Já quanto questionado se teme que esta decisão possa prejudicar a sua defesa, sublinha que o "tribunal tem o que quer", uma vez que a juíza presidente "achou que devia construir um título para os jornais com o 'acabou a brincadeira'". E acrescenta que esta foi só "a gota de água", não tendo sido esta a primeira vez que situações deste tipo terão ocorrido.

Lamenta ainda que a presidente do coletivo de juízes, Susana Seca, lhe tenha "imposto" um advogado que não queria.
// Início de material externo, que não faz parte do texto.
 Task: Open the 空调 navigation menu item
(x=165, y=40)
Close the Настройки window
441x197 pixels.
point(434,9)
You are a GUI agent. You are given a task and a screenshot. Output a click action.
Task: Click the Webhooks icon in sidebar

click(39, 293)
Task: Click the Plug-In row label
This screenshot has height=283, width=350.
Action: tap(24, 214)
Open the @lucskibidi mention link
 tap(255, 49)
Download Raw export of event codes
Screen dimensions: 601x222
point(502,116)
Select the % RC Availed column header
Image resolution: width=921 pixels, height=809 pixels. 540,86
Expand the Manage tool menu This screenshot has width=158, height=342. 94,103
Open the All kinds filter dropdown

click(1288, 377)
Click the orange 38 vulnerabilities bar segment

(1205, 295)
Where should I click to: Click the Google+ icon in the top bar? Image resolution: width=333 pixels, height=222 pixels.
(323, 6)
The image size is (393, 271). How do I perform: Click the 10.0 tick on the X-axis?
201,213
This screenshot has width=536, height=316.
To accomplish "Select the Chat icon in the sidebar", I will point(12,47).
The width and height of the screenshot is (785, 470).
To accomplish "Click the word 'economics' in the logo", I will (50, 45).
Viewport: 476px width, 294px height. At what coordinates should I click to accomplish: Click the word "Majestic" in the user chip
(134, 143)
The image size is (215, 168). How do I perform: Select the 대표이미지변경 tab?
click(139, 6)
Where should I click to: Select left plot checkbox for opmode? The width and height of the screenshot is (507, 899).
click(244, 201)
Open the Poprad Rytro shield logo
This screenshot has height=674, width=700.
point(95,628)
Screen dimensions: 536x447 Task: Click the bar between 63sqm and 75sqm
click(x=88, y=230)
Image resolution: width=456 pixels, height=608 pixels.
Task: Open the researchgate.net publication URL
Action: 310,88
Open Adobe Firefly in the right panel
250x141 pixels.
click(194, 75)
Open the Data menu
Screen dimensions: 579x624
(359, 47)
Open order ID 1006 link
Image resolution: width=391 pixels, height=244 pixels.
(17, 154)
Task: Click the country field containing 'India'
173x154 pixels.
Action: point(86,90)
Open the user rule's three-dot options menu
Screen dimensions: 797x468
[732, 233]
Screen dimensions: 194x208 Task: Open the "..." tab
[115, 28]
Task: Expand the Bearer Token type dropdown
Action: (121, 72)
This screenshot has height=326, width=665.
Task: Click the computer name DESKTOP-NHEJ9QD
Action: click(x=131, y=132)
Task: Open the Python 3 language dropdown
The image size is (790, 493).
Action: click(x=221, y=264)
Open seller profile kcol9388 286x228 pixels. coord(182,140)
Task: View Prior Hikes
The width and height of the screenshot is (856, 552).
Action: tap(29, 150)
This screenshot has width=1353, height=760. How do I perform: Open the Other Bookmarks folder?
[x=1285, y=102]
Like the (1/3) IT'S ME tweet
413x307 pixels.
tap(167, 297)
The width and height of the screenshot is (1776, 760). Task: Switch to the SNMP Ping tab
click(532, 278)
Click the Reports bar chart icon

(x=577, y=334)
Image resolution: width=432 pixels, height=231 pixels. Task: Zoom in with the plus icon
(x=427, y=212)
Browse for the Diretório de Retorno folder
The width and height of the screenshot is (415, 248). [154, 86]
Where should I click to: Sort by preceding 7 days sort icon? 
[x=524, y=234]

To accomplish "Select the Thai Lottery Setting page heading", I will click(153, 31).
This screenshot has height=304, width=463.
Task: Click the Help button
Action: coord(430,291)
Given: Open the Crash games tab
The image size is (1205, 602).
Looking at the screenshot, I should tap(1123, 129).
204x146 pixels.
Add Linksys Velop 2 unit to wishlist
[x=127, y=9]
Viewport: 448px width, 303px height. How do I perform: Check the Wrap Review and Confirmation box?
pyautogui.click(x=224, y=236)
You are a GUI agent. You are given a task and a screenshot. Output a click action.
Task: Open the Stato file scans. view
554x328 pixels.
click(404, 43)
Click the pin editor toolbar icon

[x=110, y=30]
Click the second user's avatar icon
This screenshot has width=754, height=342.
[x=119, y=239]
Para representar o ex-governante foi nomeado o advogado oficioso José Ramos, que, na sua primeira intervenção na audiência desta terça-feira, pediu 48 horas para consultar o processo. O requerimento foi, contudo, rejeitado pela presidente do coletivo de juízes, com o argumento de que a Operação Marquês é um processo urgente e de que o prazo seria "manifestamente insuficiente" para ficar a conhecer os autos.

Em causa está o atraso de Pedro Delille na quinta-feira, que terá presumido que a sessão iria começar mais tarde do que o agendado, tendo José Sócrates sido representado, durante cerca de meia hora, por uma advogada oficiosa na audiência. Para as 09h30 desta quinta-feira estava marcada a inquirição, enquanto testemunha, da mãe do antigo primeiro-ministro, que não compareceu, depois de, na quarta-feira à tarde, Pedro Delille ter apresentado um atestado médico no qual é referido que o estado de saúde da idosa, de 94 anos, não permite que esta se desloque a tribunal.

Segundo a presidente do coletivo de juízes, Susana Seca, o advogado justificou por telefone que estava atrasado porque presumiu que, face à apresentação do atestado, a sessão iria começar mais tarde.

Já no julgamento, o causídico tentou explicar o atraso ao tribunal e apresentar um protesto, tendo sido impedido de o fazer pela magistrada.

"Não me vai ralhar", retorquiu Pedro Delille, com a juíza a ripostar que "acabou a brincadeira".

Estas ações terão, então, motivado a renúncia do advogado ao mandato de defensor do antigo primeiro-ministro no julgamento da Operação Marquês.

Nem Pedro Delille nem José Sócrates compareceram esta terça-feira no Campus de Justiça de Lisboa, onde está instalado o Tribunal Central Criminal de Lisboa.

A sessão decorre com a audição de testemunhas.

José Sócrates, de 68 anos, está pronunciado (acusado após instrução) de 22 crimes, incluindo três de corrupção, por ter, alegadamente, recebido dinheiro para beneficiar em dossiês distintos o grupo Lena, o Grupo Espírito Santo (GES) e o 'resort' algarvio de Vale do Lobo.

No total, o processo conta com 21 arguidos, que têm, em geral, negado a prática dos 117 crimes económico-financeiros que lhe são imputados.

O julgamento decorre desde 3 de julho e tem sessões agendadas pelo menos até 18 de dezembro de 2025.